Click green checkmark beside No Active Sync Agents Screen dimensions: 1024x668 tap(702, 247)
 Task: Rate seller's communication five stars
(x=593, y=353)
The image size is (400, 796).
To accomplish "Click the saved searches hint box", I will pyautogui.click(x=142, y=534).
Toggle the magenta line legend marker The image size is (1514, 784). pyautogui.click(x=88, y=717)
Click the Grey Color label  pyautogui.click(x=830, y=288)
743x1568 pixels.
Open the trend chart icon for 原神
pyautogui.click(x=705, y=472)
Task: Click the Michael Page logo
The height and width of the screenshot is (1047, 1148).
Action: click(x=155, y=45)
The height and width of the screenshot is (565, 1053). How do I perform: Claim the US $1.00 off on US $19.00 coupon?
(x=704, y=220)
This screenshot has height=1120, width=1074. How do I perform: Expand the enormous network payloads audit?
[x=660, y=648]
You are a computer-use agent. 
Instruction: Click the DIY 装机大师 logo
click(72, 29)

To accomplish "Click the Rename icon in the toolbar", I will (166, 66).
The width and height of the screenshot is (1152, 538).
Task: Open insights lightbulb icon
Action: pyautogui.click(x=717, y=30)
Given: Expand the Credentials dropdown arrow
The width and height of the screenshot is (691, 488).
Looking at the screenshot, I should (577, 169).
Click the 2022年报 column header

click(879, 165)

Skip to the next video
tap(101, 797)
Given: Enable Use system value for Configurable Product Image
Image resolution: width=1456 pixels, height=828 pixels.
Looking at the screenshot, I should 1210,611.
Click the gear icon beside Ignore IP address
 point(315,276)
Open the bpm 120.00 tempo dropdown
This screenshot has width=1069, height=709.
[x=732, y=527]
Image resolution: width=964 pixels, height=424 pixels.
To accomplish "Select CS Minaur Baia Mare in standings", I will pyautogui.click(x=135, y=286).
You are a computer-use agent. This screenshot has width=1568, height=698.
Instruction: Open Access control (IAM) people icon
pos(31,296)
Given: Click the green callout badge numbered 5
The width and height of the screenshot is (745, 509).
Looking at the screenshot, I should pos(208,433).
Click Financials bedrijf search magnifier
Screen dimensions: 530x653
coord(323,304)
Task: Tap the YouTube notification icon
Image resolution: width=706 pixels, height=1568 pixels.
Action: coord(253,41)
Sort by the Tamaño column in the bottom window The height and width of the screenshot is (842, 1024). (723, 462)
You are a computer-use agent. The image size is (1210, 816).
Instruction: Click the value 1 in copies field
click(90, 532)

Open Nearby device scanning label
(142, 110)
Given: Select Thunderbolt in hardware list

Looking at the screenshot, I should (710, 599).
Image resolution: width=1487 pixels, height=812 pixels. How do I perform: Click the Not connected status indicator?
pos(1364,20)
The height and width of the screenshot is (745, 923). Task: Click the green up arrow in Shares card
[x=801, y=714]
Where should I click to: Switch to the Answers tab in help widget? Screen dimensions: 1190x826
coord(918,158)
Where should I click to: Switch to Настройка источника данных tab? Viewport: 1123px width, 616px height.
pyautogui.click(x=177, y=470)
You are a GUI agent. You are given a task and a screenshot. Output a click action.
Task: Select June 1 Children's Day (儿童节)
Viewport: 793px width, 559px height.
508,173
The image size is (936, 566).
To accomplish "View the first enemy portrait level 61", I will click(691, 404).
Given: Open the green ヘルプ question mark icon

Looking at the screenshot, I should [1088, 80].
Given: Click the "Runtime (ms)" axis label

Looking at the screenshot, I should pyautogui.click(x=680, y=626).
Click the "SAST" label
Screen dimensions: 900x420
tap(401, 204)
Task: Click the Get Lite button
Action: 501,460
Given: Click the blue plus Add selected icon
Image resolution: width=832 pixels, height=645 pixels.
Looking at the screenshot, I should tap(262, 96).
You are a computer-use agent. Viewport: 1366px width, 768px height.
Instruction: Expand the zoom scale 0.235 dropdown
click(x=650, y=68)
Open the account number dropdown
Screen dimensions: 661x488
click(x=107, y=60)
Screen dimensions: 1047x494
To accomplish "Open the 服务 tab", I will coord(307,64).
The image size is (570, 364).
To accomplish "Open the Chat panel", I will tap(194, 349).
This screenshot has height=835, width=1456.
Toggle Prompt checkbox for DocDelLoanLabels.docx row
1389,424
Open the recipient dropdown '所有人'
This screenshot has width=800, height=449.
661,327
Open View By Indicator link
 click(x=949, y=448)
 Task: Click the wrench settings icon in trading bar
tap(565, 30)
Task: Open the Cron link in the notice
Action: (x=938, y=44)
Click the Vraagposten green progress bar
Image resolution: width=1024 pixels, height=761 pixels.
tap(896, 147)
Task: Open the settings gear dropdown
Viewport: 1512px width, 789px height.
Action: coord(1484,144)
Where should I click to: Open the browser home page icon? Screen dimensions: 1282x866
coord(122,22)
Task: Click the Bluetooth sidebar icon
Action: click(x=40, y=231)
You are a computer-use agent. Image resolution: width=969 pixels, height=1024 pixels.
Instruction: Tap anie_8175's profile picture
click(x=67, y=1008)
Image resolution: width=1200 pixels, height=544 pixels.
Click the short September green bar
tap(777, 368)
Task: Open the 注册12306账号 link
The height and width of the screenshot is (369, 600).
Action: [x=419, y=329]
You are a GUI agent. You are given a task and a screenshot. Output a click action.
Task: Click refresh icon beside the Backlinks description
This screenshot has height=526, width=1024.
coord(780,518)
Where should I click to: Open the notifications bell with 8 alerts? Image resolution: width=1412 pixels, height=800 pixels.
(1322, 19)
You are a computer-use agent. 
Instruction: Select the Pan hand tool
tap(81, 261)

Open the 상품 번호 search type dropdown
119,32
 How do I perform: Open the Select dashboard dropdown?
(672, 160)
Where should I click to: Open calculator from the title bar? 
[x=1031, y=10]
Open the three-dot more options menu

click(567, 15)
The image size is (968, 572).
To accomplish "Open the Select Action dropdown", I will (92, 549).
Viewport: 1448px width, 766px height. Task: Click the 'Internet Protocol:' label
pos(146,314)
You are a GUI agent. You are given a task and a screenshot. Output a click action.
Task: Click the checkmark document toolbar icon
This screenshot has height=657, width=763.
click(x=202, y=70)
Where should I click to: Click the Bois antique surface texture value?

YOUR GOAL
Output every entry exactly.

RESULT BELOW
Click green checkmark beside No Active Sync Agents Screen dimensions: 1024x668 tap(702, 247)
 Task: Rate seller's communication five stars
(x=593, y=353)
The image size is (400, 796).
To accomplish "Click the saved searches hint box", I will pyautogui.click(x=142, y=534).
Toggle the magenta line legend marker The image size is (1514, 784). pyautogui.click(x=88, y=717)
Click the Grey Color label  pyautogui.click(x=830, y=288)
743x1568 pixels.
Open the trend chart icon for 原神
pyautogui.click(x=705, y=472)
Task: Click the Michael Page logo
The height and width of the screenshot is (1047, 1148).
Action: click(x=155, y=45)
The height and width of the screenshot is (565, 1053). How do I perform: Claim the US $1.00 off on US $19.00 coupon?
(x=704, y=220)
This screenshot has height=1120, width=1074. How do I perform: Expand the enormous network payloads audit?
[x=660, y=648]
You are a computer-use agent. 
Instruction: Click the DIY 装机大师 logo
click(72, 29)

To accomplish "Click the Rename icon in the toolbar", I will (166, 66).
The width and height of the screenshot is (1152, 538).
Task: Open insights lightbulb icon
Action: pyautogui.click(x=717, y=30)
Given: Expand the Credentials dropdown arrow
The width and height of the screenshot is (691, 488).
Looking at the screenshot, I should (577, 169).
Click the 2022年报 column header

click(879, 165)

Skip to the next video
tap(101, 797)
Given: Enable Use system value for Configurable Product Image
Image resolution: width=1456 pixels, height=828 pixels.
Looking at the screenshot, I should 1210,611.
Click the gear icon beside Ignore IP address
 point(315,276)
Open the bpm 120.00 tempo dropdown
This screenshot has width=1069, height=709.
[x=732, y=527]
Image resolution: width=964 pixels, height=424 pixels.
To accomplish "Select CS Minaur Baia Mare in standings", I will pyautogui.click(x=135, y=286).
You are a computer-use agent. This screenshot has width=1568, height=698.
Instruction: Open Access control (IAM) people icon
pos(31,296)
Given: Click the green callout badge numbered 5
The width and height of the screenshot is (745, 509).
Looking at the screenshot, I should pos(208,433).
Click Financials bedrijf search magnifier
Screen dimensions: 530x653
coord(323,304)
Task: Tap the YouTube notification icon
Image resolution: width=706 pixels, height=1568 pixels.
Action: coord(253,41)
Sort by the Tamaño column in the bottom window The height and width of the screenshot is (842, 1024). (723, 462)
You are a computer-use agent. The image size is (1210, 816).
Instruction: Click the value 1 in copies field
click(90, 532)

Open Nearby device scanning label
(142, 110)
Given: Select Thunderbolt in hardware list

Looking at the screenshot, I should (710, 599).
Image resolution: width=1487 pixels, height=812 pixels. How do I perform: Click the Not connected status indicator?
pos(1364,20)
The height and width of the screenshot is (745, 923). Task: Click the green up arrow in Shares card
[x=801, y=714]
Where should I click to: Switch to the Answers tab in help widget? Screen dimensions: 1190x826
coord(918,158)
Where should I click to: Switch to Настройка источника данных tab? Viewport: 1123px width, 616px height.
pyautogui.click(x=177, y=470)
You are a GUI agent. You are given a task and a screenshot. Output a click action.
Task: Select June 1 Children's Day (儿童节)
Viewport: 793px width, 559px height.
508,173
The image size is (936, 566).
To accomplish "View the first enemy portrait level 61", I will click(691, 404).
Given: Open the green ヘルプ question mark icon

Looking at the screenshot, I should [1088, 80].
Given: Click the "Runtime (ms)" axis label

Looking at the screenshot, I should pyautogui.click(x=680, y=626).
Click the "SAST" label
Screen dimensions: 900x420
tap(401, 204)
Task: Click the Get Lite button
Action: 501,460
Given: Click the blue plus Add selected icon
Image resolution: width=832 pixels, height=645 pixels.
Looking at the screenshot, I should tap(262, 96).
You are a computer-use agent. Viewport: 1366px width, 768px height.
Instruction: Expand the zoom scale 0.235 dropdown
click(x=650, y=68)
Open the account number dropdown
Screen dimensions: 661x488
click(x=107, y=60)
Screen dimensions: 1047x494
To accomplish "Open the 服务 tab", I will coord(307,64).
The image size is (570, 364).
To accomplish "Open the Chat panel", I will tap(194, 349).
This screenshot has height=835, width=1456.
Toggle Prompt checkbox for DocDelLoanLabels.docx row
1389,424
Open the recipient dropdown '所有人'
This screenshot has width=800, height=449.
661,327
Open View By Indicator link
 click(x=949, y=448)
 Task: Click the wrench settings icon in trading bar
tap(565, 30)
Task: Open the Cron link in the notice
Action: (x=938, y=44)
Click the Vraagposten green progress bar
Image resolution: width=1024 pixels, height=761 pixels.
tap(896, 147)
Task: Open the settings gear dropdown
Viewport: 1512px width, 789px height.
Action: coord(1484,144)
Where should I click to: Open the browser home page icon? Screen dimensions: 1282x866
coord(122,22)
Task: Click the Bluetooth sidebar icon
Action: click(x=40, y=231)
You are a computer-use agent. Image resolution: width=969 pixels, height=1024 pixels.
Instruction: Tap anie_8175's profile picture
click(x=67, y=1008)
Image resolution: width=1200 pixels, height=544 pixels.
Click the short September green bar
tap(777, 368)
Task: Open the 注册12306账号 link
The height and width of the screenshot is (369, 600).
Action: [x=419, y=329]
You are a GUI agent. You are given a task and a screenshot. Output a click action.
Task: Click refresh icon beside the Backlinks description
This screenshot has height=526, width=1024.
coord(780,518)
Where should I click to: Open the notifications bell with 8 alerts? Image resolution: width=1412 pixels, height=800 pixels.
(1322, 19)
You are a computer-use agent. 
Instruction: Select the Pan hand tool
tap(81, 261)

Open the 상품 번호 search type dropdown
119,32
 How do I perform: Open the Select dashboard dropdown?
(672, 160)
Where should I click to: Open calculator from the title bar? 
[x=1031, y=10]
Open the three-dot more options menu

click(567, 15)
The image size is (968, 572).
To accomplish "Open the Select Action dropdown", I will (92, 549).
Viewport: 1448px width, 766px height. Task: Click the 'Internet Protocol:' label
pos(146,314)
You are a GUI agent. You are given a task and a screenshot. Output a click action.
Task: Click the checkmark document toolbar icon
This screenshot has height=657, width=763.
click(x=202, y=70)
Where should I click to: Click the Bois antique surface texture value?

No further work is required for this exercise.